Amerykanie szkolą syryjskich powstańców
Amerykańscy instruktorzy potajemnie szkolą na terenie Jordanii od trzech miesięcy syryjskich rebeliantów - podał w niedzielę niemiecki tygodnik "Der Spiegel".
Obsługę nowoczesnej broni przeciwpancernej poznało dotychczas 200 powstańców.
"Der Spiegel" powołuje się na uczestników szkoleń i organizatorów kursów. Część amerykańskich instruktorów nosi mundury, jednak nie jest jasne, czy są oni pracownikami prywatnych firm ochroniarskich, czy też reprezentują amerykańskie instytucje rządowe.

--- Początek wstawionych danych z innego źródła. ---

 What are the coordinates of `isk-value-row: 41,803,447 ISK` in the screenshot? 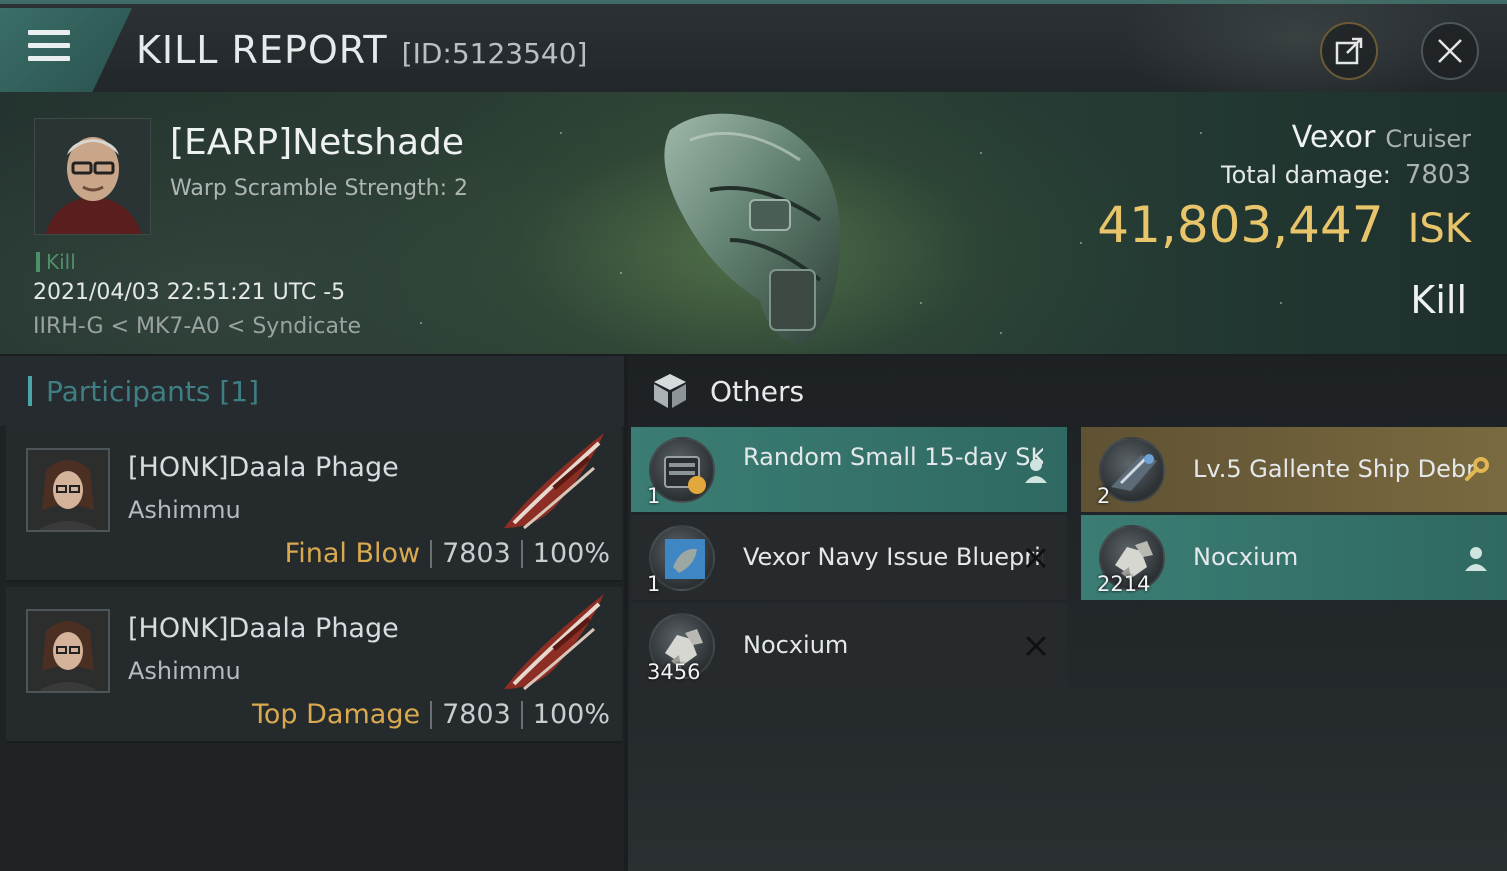 It's located at (1284, 225).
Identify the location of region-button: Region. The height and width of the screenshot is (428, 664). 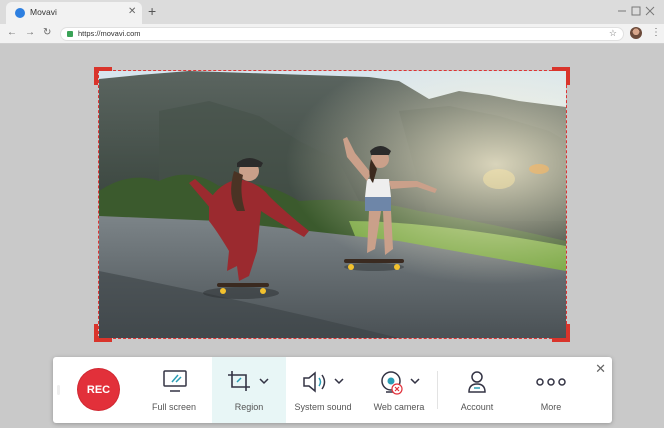
(249, 390).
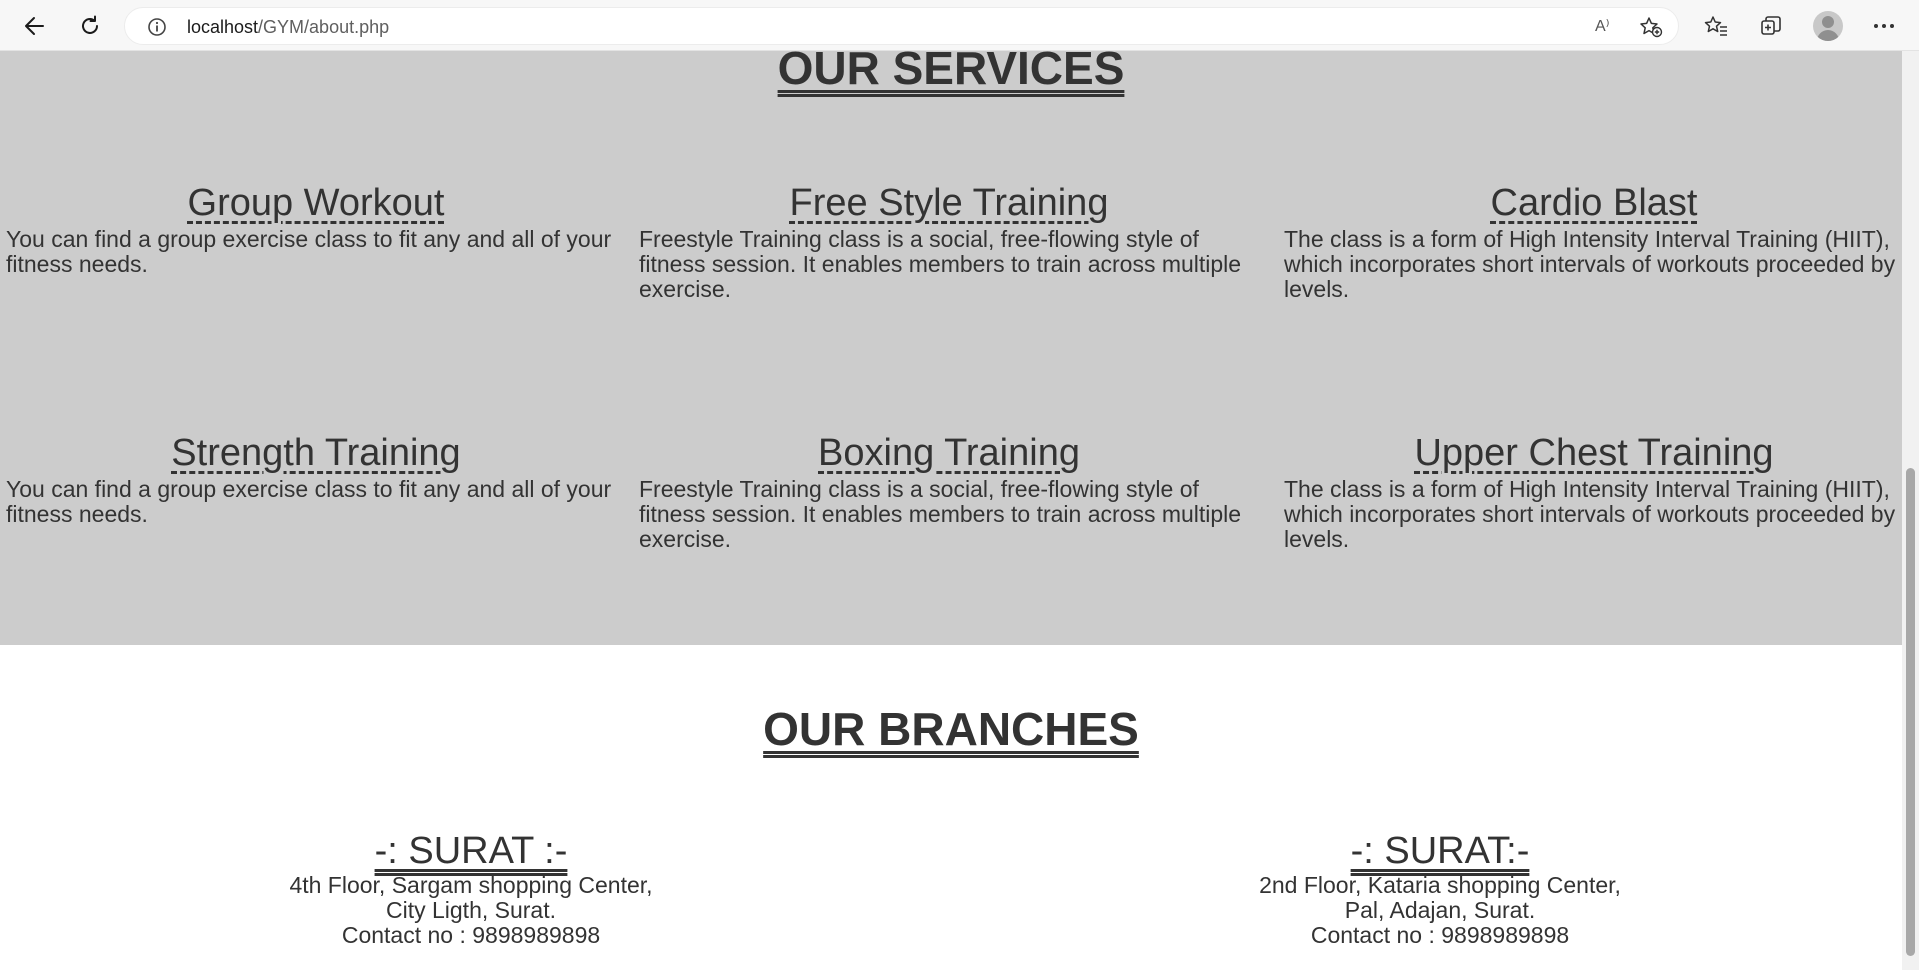 This screenshot has height=970, width=1919. I want to click on collections-button, so click(1771, 26).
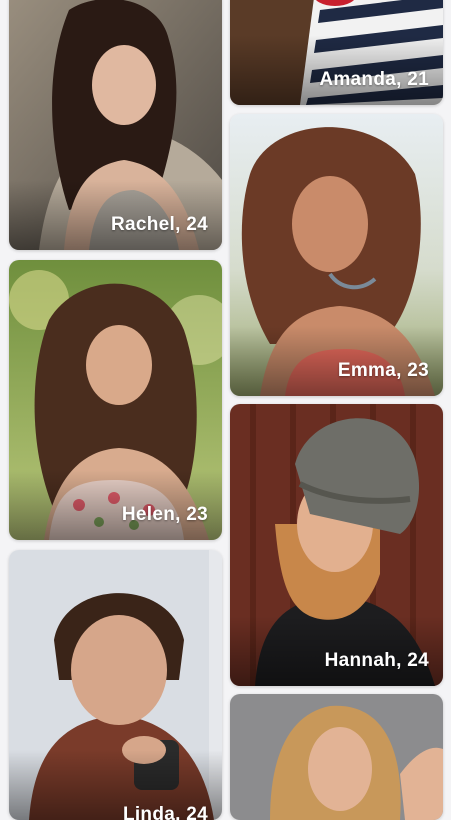 The height and width of the screenshot is (820, 451). What do you see at coordinates (376, 660) in the screenshot?
I see `profile-name-label: Hannah, 24` at bounding box center [376, 660].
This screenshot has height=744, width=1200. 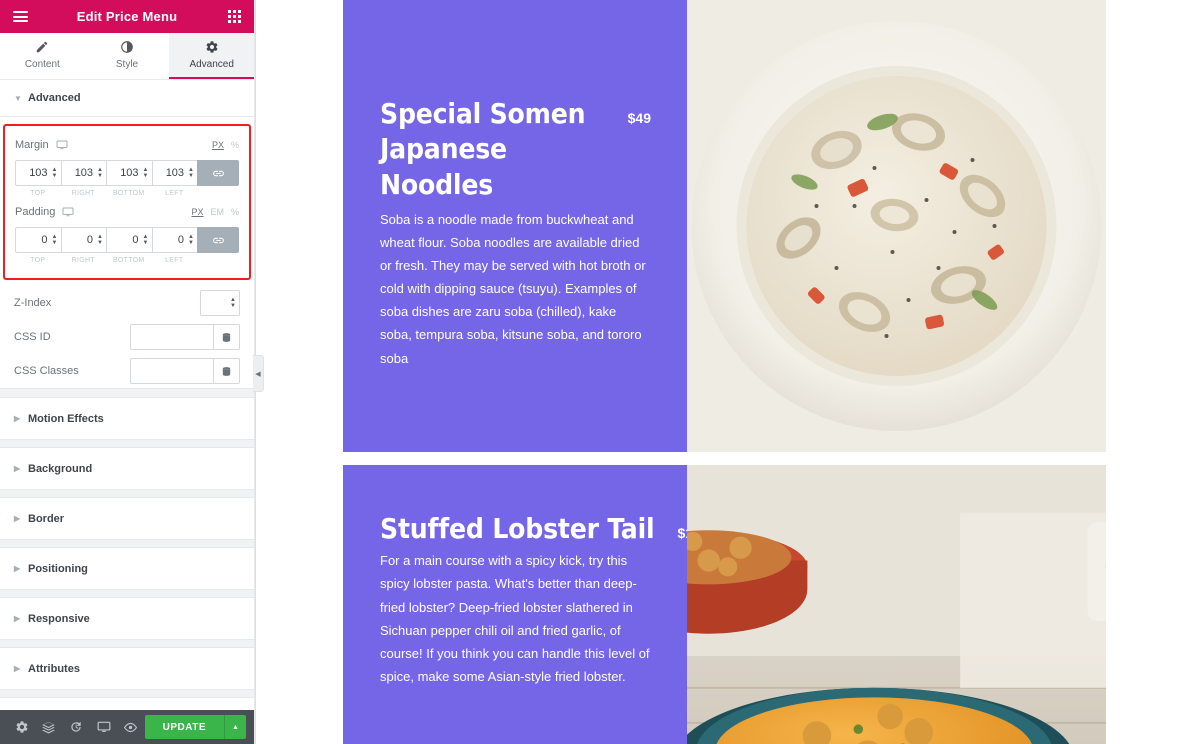 What do you see at coordinates (174, 260) in the screenshot?
I see `padding-left-label: LEFT` at bounding box center [174, 260].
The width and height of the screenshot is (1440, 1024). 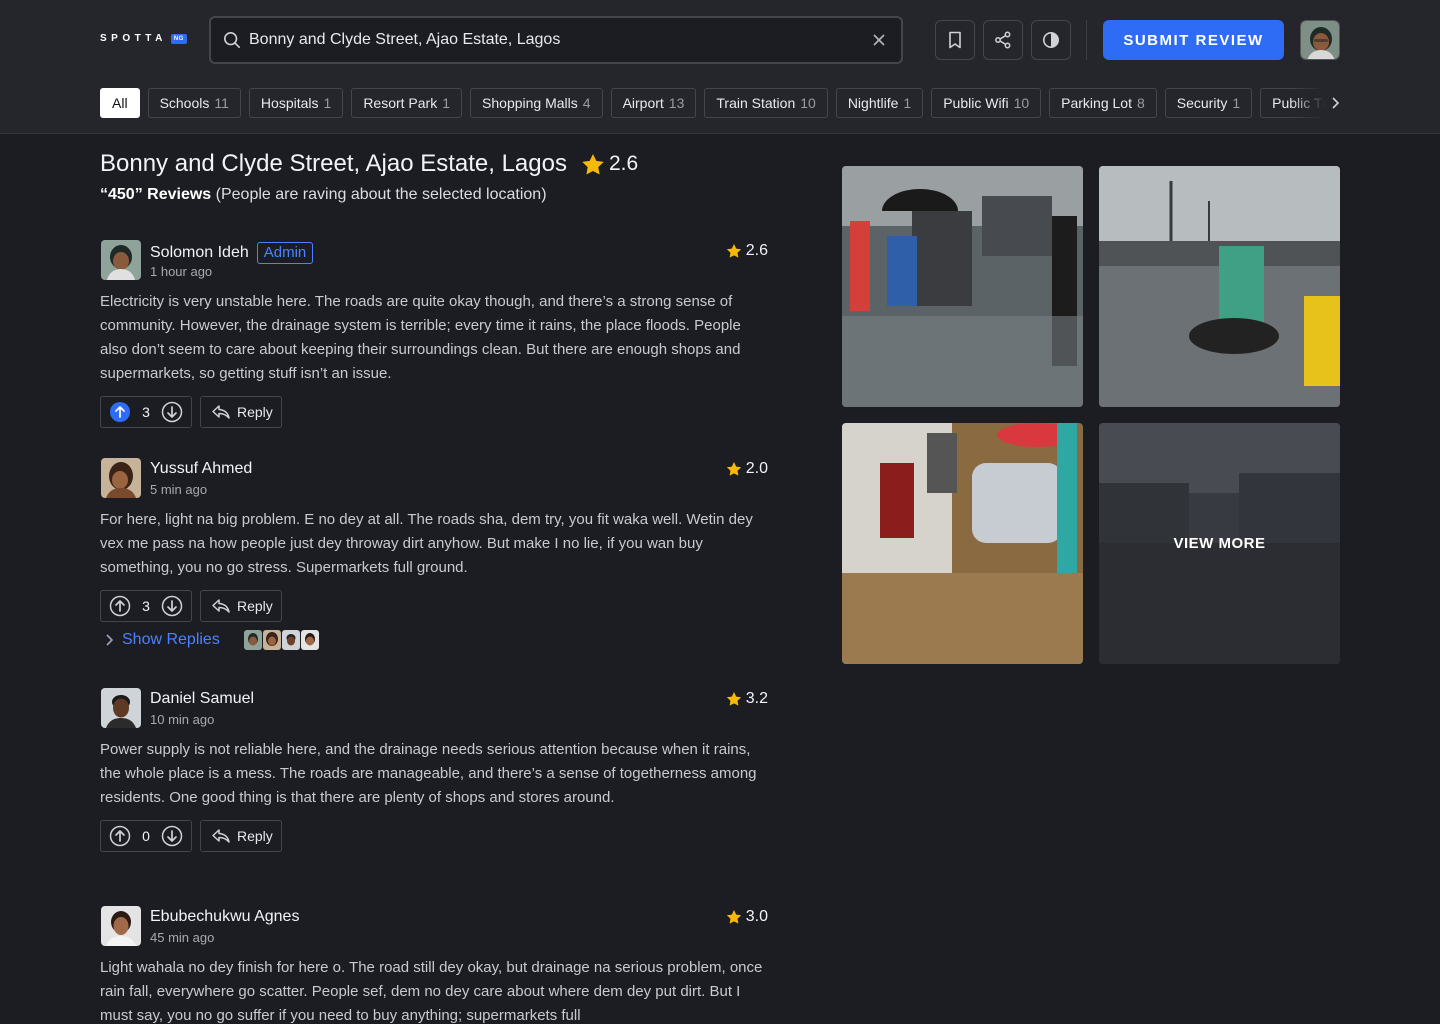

Plany na przyszłość przewidują utworzenie dwóch obozów szkoleniowych, w których odbywałyby się półtoramiesięczne kursy dla każdorazowo 600 osób - członków Wolnej Armii Syryjskiej. Według "Spiegla" przedstawiciele jordańskiego wywiadu prowadzą w tej sprawie rozmowy z dowódcami oddziałów powstańczych operujących w prowincji Dara na południu kraju. Celem jest utworzenie z kilkunastu oddziałów jednej jednostki liczącej 10 tys. bojowników (Armia Południa), do której mogłaby też wejść brygada islamistów z Frontu al-Nusra.
Jak wyjaśnia "Der Spiegel", zaangażowanie władz w Ammanie w sprawy syryjskie wynika z obaw przed radykalnymi islamistami. Jordańskie siły bezpieczeństwa chcą zapobiec udziałowi jordańskich salafistów w walkach w Syrii, obawiając się, że po zdobyciu doświadczeń w wojnie w Syrii staliby się oni poważnym zagrożeniem dla stabilizacji w Jordanii.
Większość broni przeznaczonej dla syryjskich powstańców, w tym nowoczesne wyrzutnie przeciwpancerne, znajduje się w magazynach na terenie Jordanii. Pieniądze na ich zakup pochodzą z Arabii Saudyjskiej. Warunkiem przekazania broni powstańcom jest utworzenie przez nich wspólnego dowództwa na południu kraju.